What to work on. Render each line below as one string in a JSON list, omitting blank lines and leaving out the pictures.

========================================================================

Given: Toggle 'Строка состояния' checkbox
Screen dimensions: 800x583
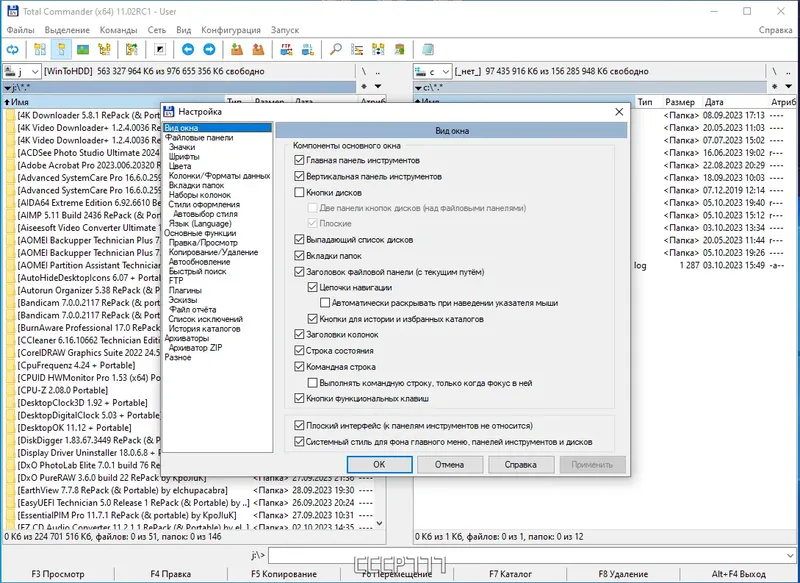Looking at the screenshot, I should click(299, 351).
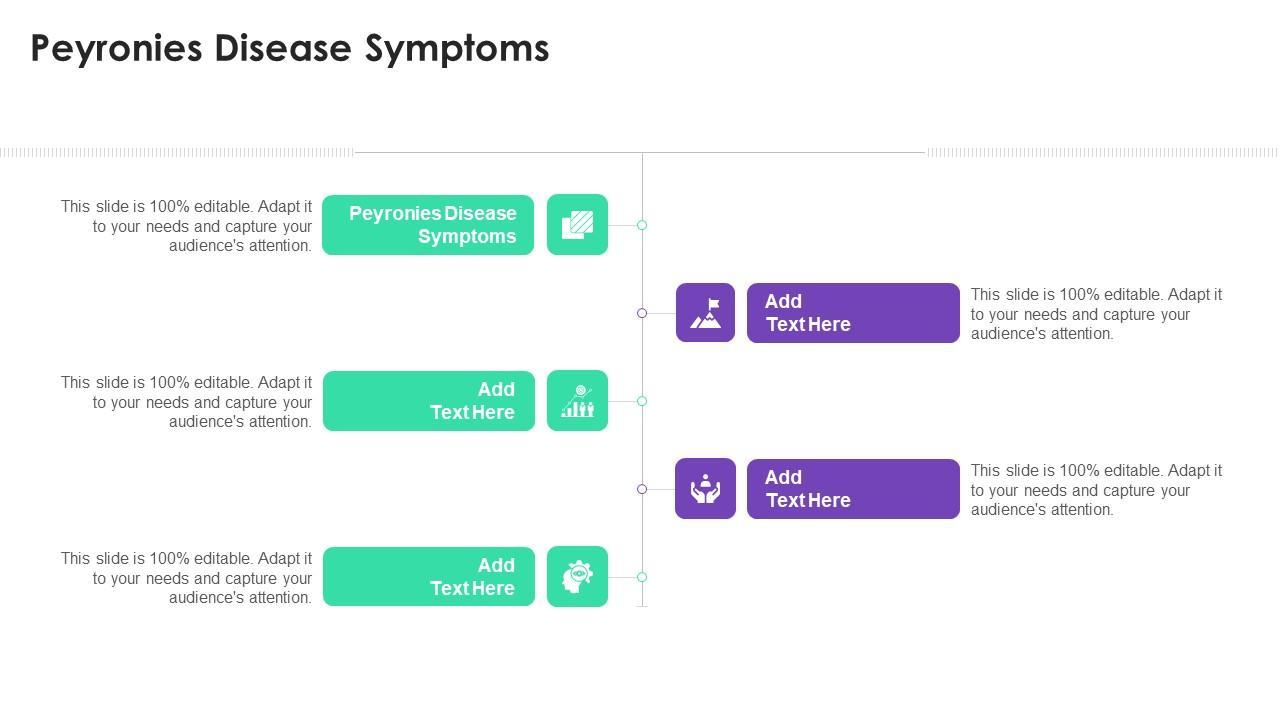Select the upper purple timeline node circle
This screenshot has height=720, width=1280.
(x=642, y=313)
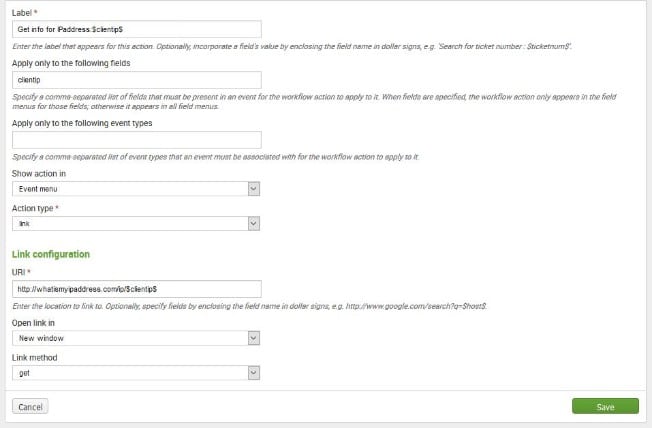
Task: Click the 'Show action in' caption
Action: click(x=38, y=172)
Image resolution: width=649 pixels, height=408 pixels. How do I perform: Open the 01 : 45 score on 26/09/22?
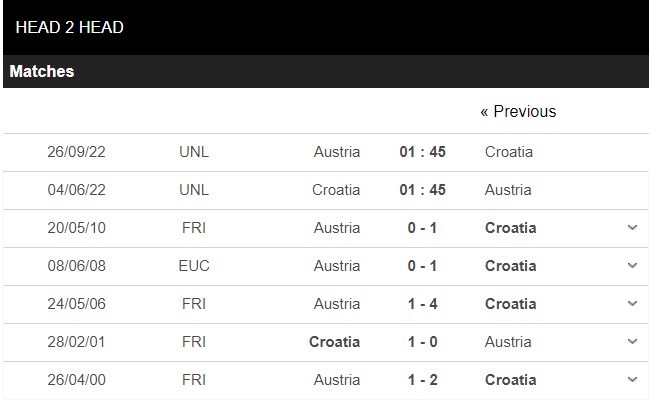pos(423,152)
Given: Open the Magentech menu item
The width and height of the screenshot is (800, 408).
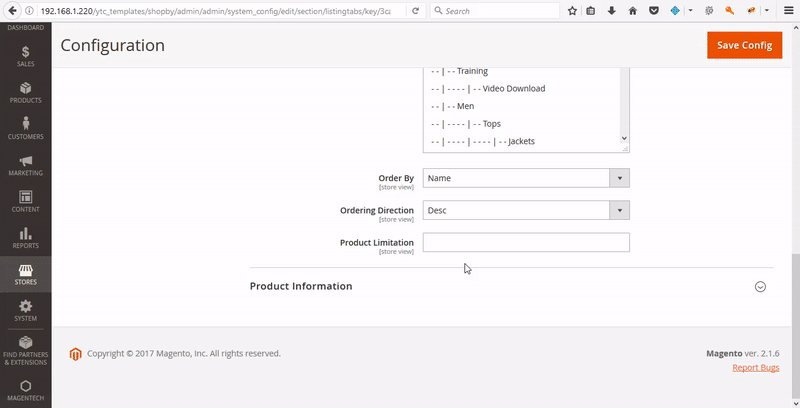Looking at the screenshot, I should coord(25,390).
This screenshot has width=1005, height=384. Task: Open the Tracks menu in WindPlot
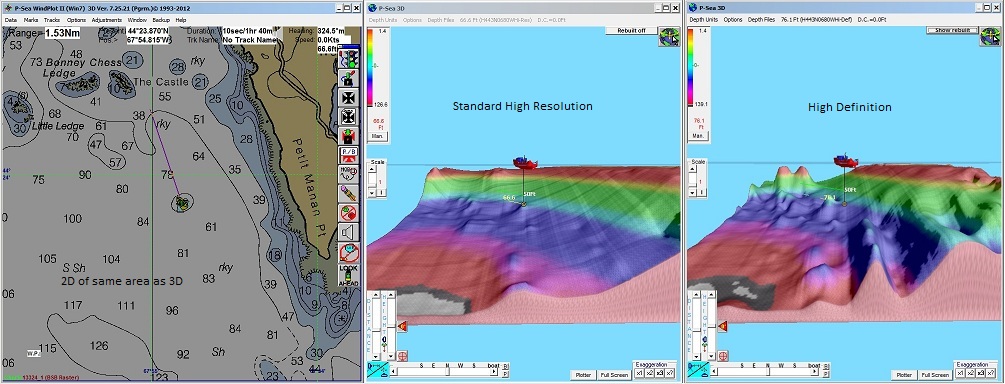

========================================================================

Output for this exercise.
[
  "Given: Toggle 'Строка состояния' checkbox",
  "Screen dimensions: 800x583",
  "Looking at the screenshot, I should click(299, 351).",
  "Select the upper purple timeline node circle",
  "This screenshot has height=720, width=1280.",
  "(x=642, y=313)",
  "Task: Click the 'Show action in' caption",
  "Action: click(x=38, y=172)",
  "Image resolution: width=649 pixels, height=408 pixels. How do I perform: Open the 01 : 45 score on 26/09/22?",
  "pos(423,152)",
  "Given: Open the Magentech menu item",
  "The width and height of the screenshot is (800, 408).",
  "Looking at the screenshot, I should coord(25,390).",
  "This screenshot has width=1005, height=384. Task: Open the Tracks menu in WindPlot"
]